Why observed facts are immutable and deduplicated

The observed plane is append-only. A raw position is written once and never edited; the structural records derived from it are opened and closed but not rewritten after the fact. Immutability is what makes the record auditable: the history a report or an investigation reads is exactly what the truck reported at the time.

That guarantee only holds if the same observation cannot land twice — and it can arrive twice, because a truck buffers positions through a dead zone and flushes them later, and because a message that fails processing is retried. So every raw observation is keyed by one row per device per capture instant: the device it came from plus the exact timestamp it was captured. A second copy of the same instant is silently dropped on insert. This one rule is what lets the whole pipeline be safely "at-least-once" — a batch can be delivered, retried, or replayed any number of times and the record stays clean, because a duplicated instant collides with the row already there and is discarded. The dedup key is the capture instant, not the mission, the trip, or the provider's own sequence number, so the guarantee survives a device being reassigned or its data being backfilled.

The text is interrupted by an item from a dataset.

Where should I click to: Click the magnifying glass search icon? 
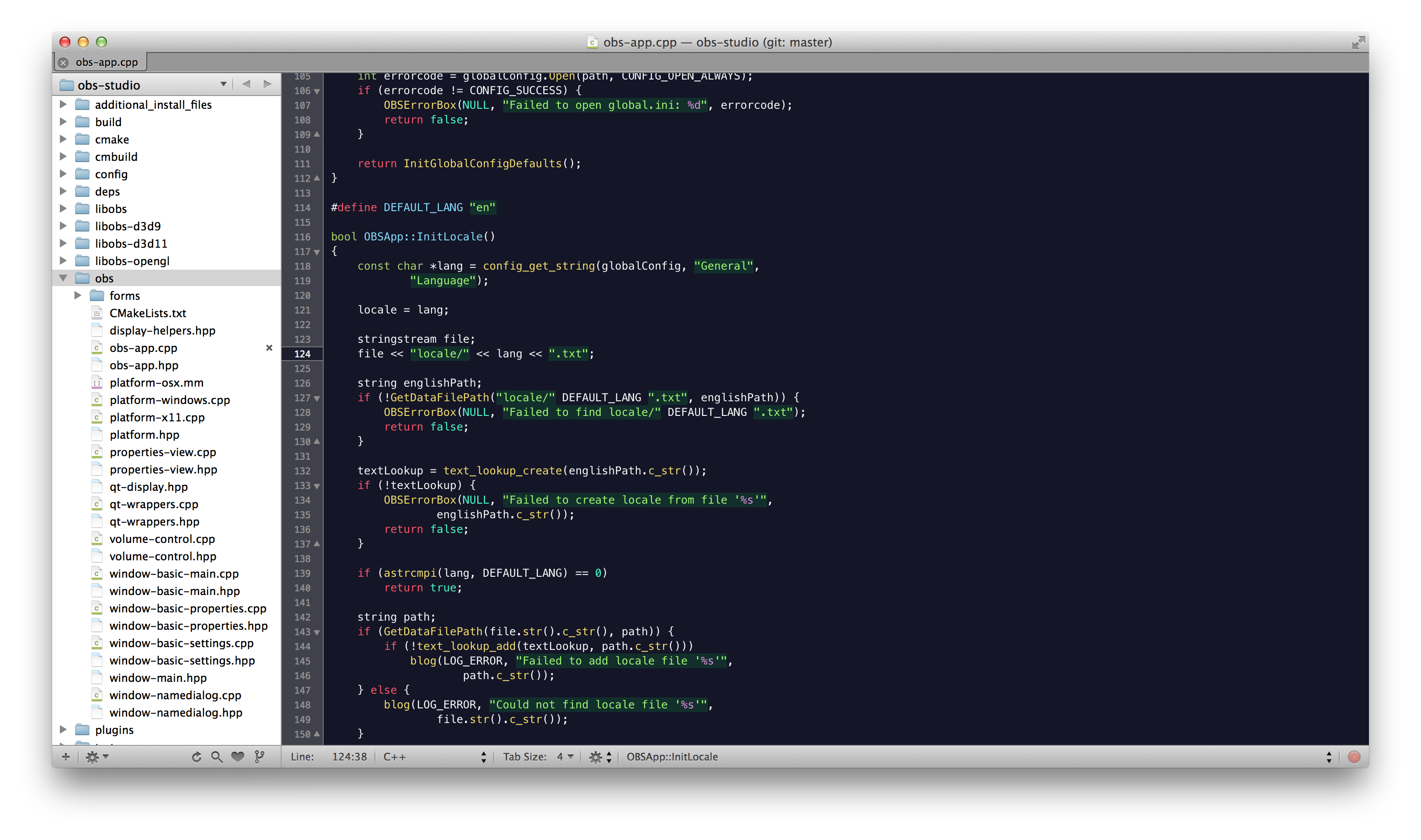[x=217, y=757]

Frames that carry no location — status and voltage heartbeats — are stored the same way, in the same table, on the same one-per-instant key, with an empty position. They stay off the map while still advancing the liveness clocks and feeding the fuel and gap logic, which is how the system can tell "the truck is quietly parked" apart from "the truck has gone dark."

Edge cases

  • A buffered flush after a dead zone. Dozens of positions arrive at once, hours after they were captured. Each keeps its original capture instant, so they slot into history in the right order; any that overlap positions already stored collide on the key and are dropped.
  • A replayed batch. Re-sending a batch that was partly stored before it failed re-inserts only the missing instants and discards the rest — replay is a no-op for anything already recorded.
  • A parked truck streaming coordinate-less frames. Its map position holds at the last trusted fix while its telemetry tiles keep refreshing from the newest status frame, so the dashboard shows a fresh battery and an intentionally still location together.
  • A failed batch. When processing a batch fails, the engine-derived records roll back and the batch is retried, but liveness still advances outside the rolled-back work so a wedged-but-still-transmitting truck still looks alive. A batch with no fix advances only the message clock; a batch that carries a fix also advances the last position from its newest raw fix. The trips, stops, and gaps wait for a clean reprocess.
  • A long-silent truck's fuel gauge. The fleet overview stops showing a fuel reading once a truck has been silent for more than seven days, so the gauge cannot present a week-old value as current — even though the engine still runs fuel detection against that truck's own newest reading.
  • A shared intelligence row. Slowdown zones, hotspots, and corridor anomalies can pool evidence across fleets, but they are stored as aggregate geography. A tenant-facing query never surfaces another fleet's raw movements through them.

How it connects

  • Tenancy and Security — the tenant filter that guards every table in these planes.
  • Reliability — how at-least-once delivery, dedup, and serial-per-vehicle processing keep the observed plane correct under retries.
  • Part 2 — Telemetry and Part 3 — The fleet engine — how raw positions become the trips, stops, gaps, and fuel events of the observed plane.